WHAT TO WORK ON ▸ Write out every line below that includes the word "logo".
++++++++++++++++++++
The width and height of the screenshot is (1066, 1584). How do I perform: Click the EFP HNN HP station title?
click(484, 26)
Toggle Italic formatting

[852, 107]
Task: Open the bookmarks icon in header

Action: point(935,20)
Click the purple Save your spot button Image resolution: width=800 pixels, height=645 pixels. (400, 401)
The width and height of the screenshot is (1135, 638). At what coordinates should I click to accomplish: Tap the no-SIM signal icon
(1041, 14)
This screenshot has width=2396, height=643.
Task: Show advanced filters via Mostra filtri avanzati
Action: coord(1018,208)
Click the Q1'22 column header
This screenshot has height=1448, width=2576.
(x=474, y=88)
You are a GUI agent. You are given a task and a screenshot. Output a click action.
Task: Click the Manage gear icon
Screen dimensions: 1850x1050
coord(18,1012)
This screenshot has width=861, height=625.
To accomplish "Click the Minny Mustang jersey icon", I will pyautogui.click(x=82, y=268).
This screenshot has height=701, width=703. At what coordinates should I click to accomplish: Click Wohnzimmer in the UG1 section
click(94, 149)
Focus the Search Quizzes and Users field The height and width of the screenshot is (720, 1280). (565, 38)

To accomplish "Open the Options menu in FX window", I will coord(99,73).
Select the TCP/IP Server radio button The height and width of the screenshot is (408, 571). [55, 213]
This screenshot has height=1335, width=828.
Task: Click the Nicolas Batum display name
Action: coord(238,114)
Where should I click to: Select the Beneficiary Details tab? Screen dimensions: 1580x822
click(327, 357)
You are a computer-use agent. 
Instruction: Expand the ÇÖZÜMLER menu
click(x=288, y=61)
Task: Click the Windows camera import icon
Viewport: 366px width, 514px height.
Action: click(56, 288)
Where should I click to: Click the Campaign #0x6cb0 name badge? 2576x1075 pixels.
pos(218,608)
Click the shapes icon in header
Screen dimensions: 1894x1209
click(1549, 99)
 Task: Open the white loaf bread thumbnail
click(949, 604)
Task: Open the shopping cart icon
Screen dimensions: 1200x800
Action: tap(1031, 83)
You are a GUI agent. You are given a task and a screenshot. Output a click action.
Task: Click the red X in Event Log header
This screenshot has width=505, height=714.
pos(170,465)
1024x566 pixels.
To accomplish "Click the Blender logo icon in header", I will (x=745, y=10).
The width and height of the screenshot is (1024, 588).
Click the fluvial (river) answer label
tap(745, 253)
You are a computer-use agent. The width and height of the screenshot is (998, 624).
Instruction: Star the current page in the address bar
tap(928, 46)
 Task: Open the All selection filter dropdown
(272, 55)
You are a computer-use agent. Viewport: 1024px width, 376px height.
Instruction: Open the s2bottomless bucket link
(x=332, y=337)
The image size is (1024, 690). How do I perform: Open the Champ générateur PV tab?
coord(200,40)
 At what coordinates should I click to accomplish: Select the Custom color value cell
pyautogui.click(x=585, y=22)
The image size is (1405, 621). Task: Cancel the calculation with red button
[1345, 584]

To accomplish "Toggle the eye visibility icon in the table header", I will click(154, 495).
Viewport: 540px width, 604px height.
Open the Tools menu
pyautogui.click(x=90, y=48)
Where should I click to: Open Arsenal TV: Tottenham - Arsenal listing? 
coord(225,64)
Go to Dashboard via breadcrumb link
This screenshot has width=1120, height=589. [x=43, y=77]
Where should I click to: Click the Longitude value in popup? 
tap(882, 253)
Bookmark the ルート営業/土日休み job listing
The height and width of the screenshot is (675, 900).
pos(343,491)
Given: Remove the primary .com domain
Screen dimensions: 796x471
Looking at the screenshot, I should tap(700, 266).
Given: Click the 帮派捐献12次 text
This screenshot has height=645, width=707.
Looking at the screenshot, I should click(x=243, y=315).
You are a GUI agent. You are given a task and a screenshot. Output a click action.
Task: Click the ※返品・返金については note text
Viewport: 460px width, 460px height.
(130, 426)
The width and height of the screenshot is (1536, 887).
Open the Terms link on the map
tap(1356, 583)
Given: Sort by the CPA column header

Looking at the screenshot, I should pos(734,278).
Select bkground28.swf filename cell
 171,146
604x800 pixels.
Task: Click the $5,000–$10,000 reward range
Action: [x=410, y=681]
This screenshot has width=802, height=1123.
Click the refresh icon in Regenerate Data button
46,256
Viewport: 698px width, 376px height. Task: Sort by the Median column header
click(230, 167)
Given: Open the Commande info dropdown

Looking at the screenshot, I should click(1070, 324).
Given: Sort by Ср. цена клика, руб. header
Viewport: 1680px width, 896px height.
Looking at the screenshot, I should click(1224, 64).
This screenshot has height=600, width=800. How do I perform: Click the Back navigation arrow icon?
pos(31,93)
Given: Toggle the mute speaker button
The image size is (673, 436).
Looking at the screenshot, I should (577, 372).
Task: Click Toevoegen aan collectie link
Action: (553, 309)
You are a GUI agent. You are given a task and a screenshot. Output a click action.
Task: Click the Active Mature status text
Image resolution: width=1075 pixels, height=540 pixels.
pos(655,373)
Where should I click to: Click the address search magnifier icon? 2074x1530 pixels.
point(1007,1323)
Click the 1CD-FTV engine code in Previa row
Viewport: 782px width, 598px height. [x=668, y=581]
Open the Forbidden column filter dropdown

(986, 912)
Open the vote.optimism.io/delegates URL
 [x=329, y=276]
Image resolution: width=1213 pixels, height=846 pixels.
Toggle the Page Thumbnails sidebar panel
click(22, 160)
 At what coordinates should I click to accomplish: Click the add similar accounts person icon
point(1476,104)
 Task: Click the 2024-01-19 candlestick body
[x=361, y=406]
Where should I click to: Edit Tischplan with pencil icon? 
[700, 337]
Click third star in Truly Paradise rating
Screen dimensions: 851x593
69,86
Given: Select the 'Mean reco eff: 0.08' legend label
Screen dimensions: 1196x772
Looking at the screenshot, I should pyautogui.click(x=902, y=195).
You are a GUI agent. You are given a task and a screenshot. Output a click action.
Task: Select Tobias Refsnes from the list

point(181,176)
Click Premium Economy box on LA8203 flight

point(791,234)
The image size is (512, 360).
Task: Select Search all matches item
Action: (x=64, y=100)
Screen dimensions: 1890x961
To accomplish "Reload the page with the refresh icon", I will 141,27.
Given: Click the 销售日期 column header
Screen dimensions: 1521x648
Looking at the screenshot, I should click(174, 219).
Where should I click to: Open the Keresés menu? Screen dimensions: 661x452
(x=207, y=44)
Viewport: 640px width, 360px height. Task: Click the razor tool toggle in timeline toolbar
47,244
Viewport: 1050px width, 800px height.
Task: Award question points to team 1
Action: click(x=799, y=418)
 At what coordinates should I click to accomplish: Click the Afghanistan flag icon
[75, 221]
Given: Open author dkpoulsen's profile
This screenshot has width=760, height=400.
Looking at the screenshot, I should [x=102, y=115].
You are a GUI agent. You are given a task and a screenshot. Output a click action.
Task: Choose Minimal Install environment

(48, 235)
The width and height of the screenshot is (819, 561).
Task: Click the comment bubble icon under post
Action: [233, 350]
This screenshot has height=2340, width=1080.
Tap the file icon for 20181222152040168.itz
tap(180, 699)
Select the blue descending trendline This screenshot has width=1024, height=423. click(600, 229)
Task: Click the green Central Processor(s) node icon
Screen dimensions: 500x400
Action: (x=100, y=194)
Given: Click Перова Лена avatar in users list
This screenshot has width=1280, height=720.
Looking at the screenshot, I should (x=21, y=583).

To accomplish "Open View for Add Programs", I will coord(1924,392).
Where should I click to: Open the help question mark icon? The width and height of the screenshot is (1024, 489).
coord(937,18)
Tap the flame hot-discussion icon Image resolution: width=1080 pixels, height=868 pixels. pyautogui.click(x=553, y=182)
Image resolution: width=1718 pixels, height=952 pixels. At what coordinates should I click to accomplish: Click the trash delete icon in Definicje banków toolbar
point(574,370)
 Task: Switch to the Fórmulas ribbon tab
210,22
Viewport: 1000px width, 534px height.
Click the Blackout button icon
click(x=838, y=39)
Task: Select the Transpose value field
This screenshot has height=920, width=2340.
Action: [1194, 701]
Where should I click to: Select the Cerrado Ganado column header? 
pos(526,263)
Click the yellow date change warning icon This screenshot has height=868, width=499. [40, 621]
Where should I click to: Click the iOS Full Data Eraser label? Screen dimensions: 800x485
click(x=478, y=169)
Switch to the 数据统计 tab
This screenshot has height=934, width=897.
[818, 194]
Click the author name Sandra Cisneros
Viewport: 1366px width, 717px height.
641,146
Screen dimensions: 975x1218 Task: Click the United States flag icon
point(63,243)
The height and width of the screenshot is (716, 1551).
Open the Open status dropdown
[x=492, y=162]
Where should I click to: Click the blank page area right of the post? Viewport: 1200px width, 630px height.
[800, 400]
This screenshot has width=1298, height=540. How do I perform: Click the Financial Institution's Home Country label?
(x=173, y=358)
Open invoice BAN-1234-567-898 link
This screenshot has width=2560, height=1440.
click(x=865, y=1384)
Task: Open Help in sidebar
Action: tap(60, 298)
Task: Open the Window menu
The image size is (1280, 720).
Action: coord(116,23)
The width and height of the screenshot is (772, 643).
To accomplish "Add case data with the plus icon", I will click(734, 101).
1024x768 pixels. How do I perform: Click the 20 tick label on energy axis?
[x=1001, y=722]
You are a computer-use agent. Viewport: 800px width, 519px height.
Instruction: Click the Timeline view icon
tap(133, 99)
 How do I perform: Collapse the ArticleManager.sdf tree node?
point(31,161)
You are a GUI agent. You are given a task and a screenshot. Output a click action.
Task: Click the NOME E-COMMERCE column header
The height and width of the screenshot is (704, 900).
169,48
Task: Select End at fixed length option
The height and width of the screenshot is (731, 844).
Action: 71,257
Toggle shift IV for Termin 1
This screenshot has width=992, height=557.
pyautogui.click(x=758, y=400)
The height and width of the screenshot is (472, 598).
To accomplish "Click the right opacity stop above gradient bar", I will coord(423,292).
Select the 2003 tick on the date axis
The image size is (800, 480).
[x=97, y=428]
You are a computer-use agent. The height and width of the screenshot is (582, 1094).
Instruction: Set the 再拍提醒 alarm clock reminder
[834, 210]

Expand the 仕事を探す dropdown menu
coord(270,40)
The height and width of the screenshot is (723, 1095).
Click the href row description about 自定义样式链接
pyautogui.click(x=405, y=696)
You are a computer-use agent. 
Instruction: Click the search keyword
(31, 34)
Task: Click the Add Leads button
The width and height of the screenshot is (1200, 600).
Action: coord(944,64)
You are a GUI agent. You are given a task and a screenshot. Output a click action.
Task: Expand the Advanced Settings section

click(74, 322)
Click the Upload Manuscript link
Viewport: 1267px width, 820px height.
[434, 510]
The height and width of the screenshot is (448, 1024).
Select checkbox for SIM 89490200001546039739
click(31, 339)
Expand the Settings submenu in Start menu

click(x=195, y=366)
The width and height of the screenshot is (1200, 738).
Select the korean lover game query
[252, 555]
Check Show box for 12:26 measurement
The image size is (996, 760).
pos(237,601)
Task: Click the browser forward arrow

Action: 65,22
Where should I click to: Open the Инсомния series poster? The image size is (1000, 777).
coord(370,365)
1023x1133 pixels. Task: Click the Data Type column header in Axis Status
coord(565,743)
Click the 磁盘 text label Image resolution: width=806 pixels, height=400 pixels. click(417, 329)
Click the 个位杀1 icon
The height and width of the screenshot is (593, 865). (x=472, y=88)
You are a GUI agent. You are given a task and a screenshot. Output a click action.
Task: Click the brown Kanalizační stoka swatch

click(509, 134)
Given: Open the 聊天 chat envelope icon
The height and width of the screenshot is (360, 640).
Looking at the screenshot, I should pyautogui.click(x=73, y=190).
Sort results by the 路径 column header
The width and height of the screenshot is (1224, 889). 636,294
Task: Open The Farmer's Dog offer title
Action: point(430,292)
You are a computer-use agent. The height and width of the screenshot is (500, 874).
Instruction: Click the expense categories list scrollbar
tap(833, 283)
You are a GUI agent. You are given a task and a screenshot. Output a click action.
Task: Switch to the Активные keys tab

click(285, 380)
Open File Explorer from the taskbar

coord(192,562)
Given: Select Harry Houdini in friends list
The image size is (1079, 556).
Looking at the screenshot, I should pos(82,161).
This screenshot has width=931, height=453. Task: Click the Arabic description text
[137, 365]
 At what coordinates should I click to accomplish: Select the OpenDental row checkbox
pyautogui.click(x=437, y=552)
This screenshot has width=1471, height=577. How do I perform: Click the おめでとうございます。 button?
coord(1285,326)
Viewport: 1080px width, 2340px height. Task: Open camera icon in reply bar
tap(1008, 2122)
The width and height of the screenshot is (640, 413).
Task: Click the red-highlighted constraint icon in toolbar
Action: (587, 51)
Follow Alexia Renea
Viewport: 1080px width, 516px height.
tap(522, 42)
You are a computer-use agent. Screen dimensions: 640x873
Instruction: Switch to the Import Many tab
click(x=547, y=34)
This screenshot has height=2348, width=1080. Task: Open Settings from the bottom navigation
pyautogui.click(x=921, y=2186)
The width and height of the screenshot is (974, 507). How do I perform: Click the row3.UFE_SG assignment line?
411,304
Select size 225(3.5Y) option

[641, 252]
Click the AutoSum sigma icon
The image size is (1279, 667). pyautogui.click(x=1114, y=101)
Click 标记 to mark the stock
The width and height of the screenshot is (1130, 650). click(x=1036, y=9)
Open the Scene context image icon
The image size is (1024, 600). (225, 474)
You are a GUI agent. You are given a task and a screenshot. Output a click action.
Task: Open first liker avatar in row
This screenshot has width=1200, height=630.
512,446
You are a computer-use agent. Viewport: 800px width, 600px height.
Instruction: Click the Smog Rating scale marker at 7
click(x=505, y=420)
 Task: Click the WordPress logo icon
++++++++++++++++++++
EXERCISE RESULT ▸
To accomplish "Click the Blender logo icon in header", I will (x=745, y=10).
 Task: Click the WordPress logo icon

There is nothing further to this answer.